Observing the 50th anni of the opening of the 10 relocation camps for Japanese-Americans via Executive Order 9066, Mark Mohr's earnest, often touching "Memories of the Camp" concentrates on two of them.
Observing the 50th anni of the opening of the 10 relocation camps for Japanese-Americans via Executive Order 9066, Mark Mohr’s earnest, often touching “Memories of the Camp” concentrates on two of them.
Host Joanne Ishimine visits Wyoming’s Heart Mountain and California’s Manzanar, spots where the camps once stood. Ardent, the program brings back hurtful memories.
Well thought out, with a painful climax in which an anniversary pilgrimage to Manzanar brings home the sadness of the camps, docu instructs as well as it warns.
Ishimine, a soft questioner, talks with former internees and with their offspring, and producer-writer Mohr skillfully bleeds original camp scenes into today’s desolate views.

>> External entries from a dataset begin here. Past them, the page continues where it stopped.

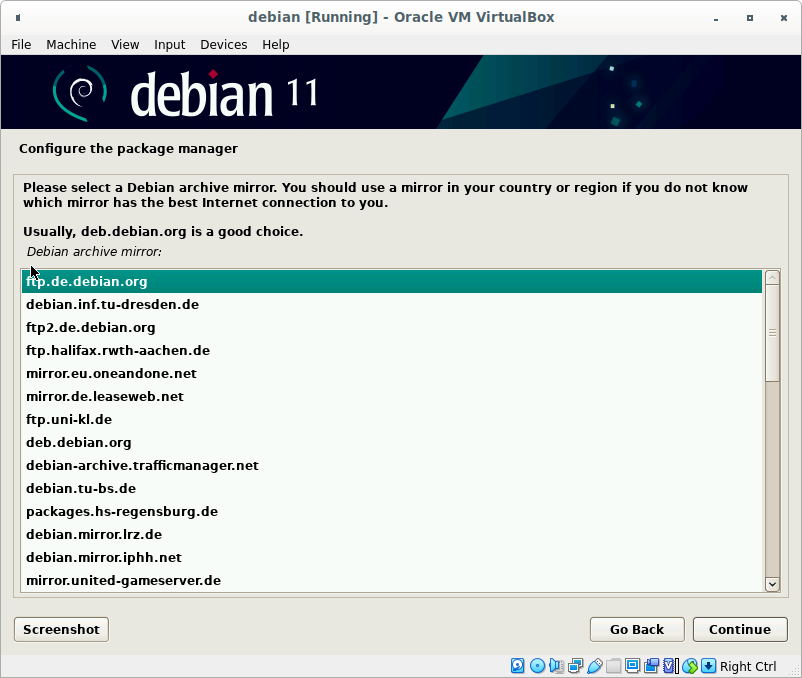This screenshot has height=678, width=802.
Task: Click the scrollbar up arrow of mirror list
Action: (x=771, y=277)
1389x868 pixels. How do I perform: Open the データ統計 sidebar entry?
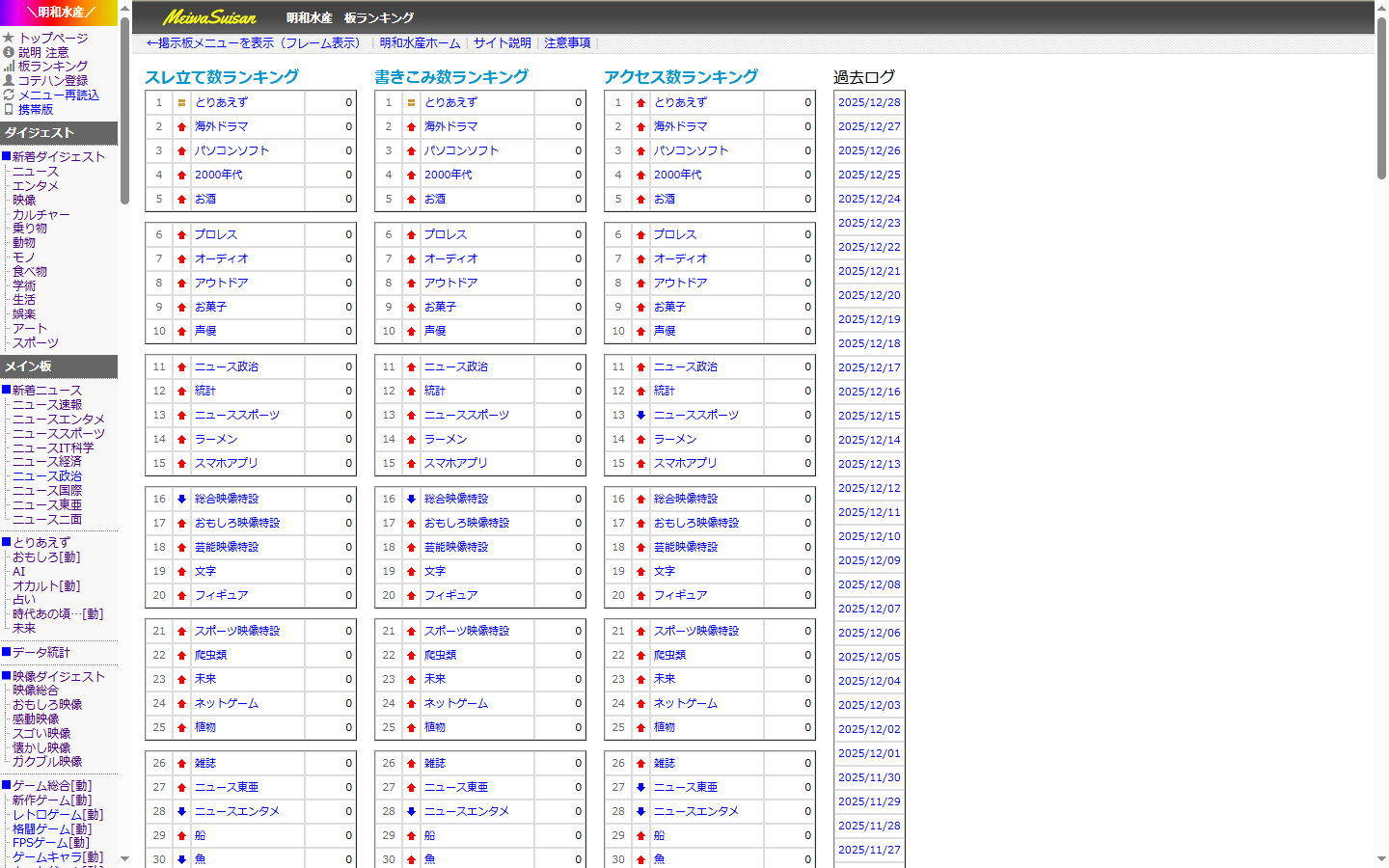[x=41, y=653]
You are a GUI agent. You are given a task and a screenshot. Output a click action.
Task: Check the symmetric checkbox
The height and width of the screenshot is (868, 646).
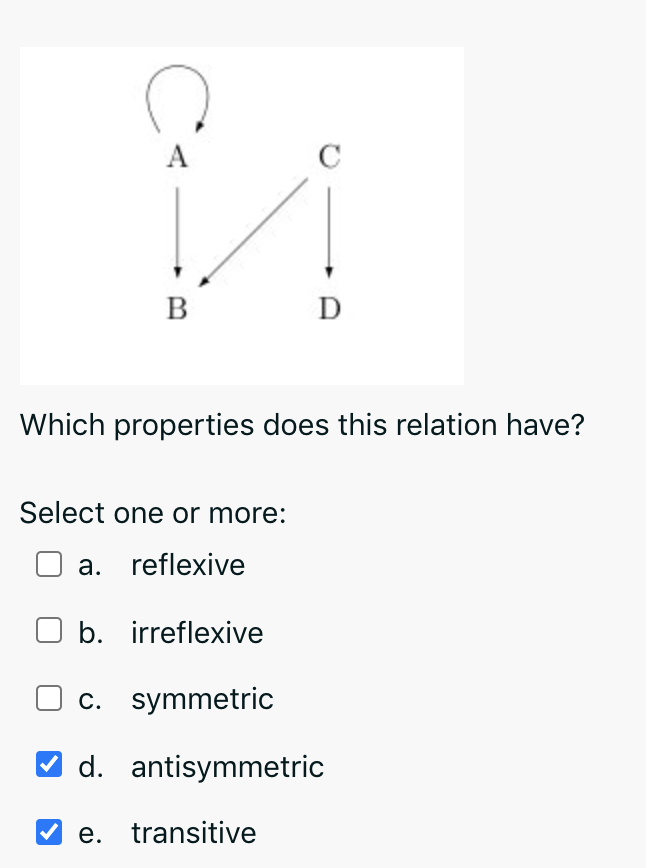click(x=49, y=698)
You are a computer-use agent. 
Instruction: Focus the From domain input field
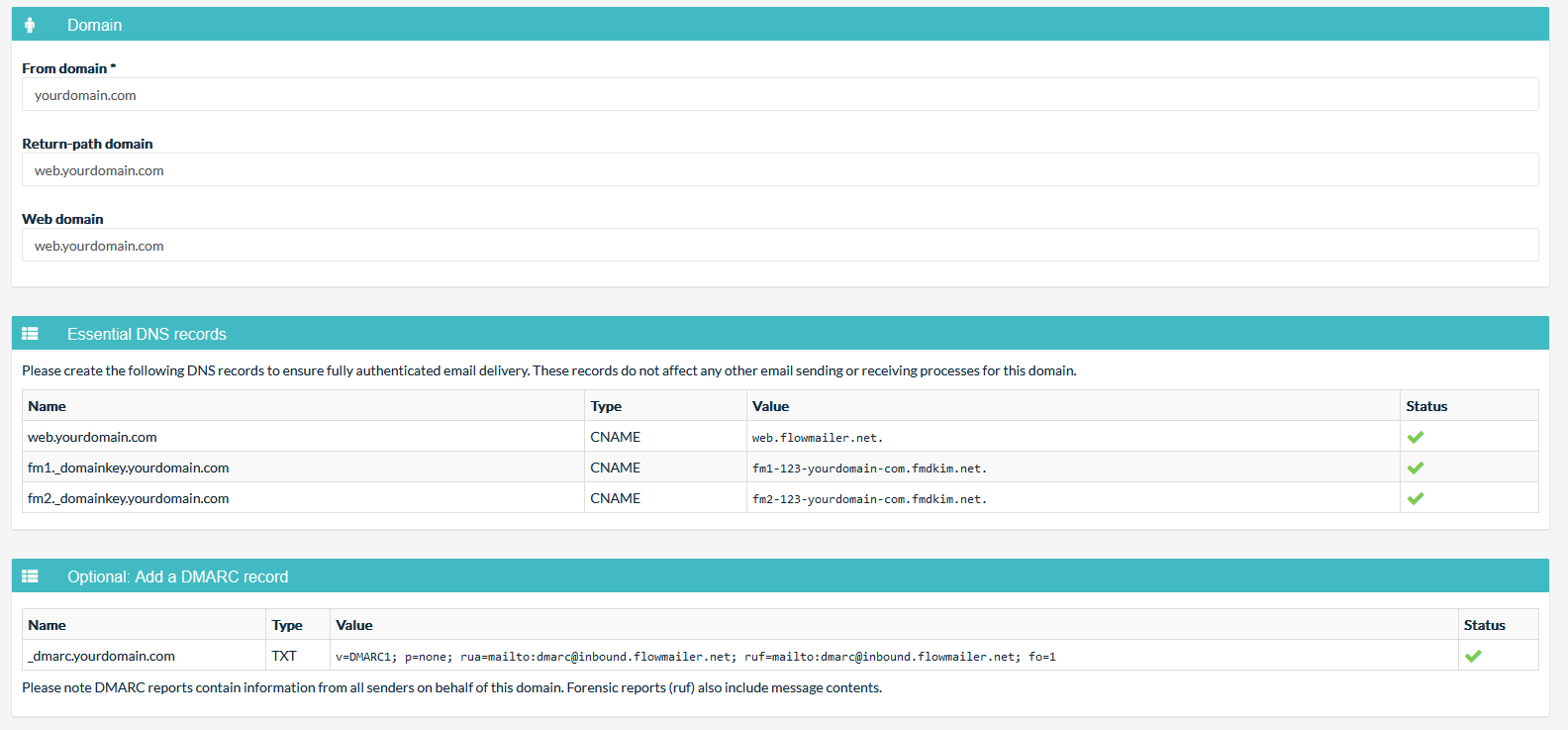[x=780, y=95]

One former internee plans to move a barracks from its camp spot to L.A. as a reminder of what so many Japanese-Americans endured during WWII.
Home movies (some taken surreptitiously) of life in the camps disclose the desolation and restrictions the people endured. The films and stills also show the resilience of so many of the internees, though more details of actual daily living would have helped.
Docu also spotlights several current Japanese-American institutions in L.A. and how traditions are being kept alive along with memories.
Photographer Toyo Mayatake’s record of the faces of sadness are an effective adjunct to the story of the camps, which were eventually declared unconstitutional; human as well as civil rights were only too apparently breached.
Mohr has created a lingering look at an injustice, though how such an injustice came to be isn’t much discussed. Valuable program has been slated against “60 Minutes,” but it’s at least available to viewers and vid recorders.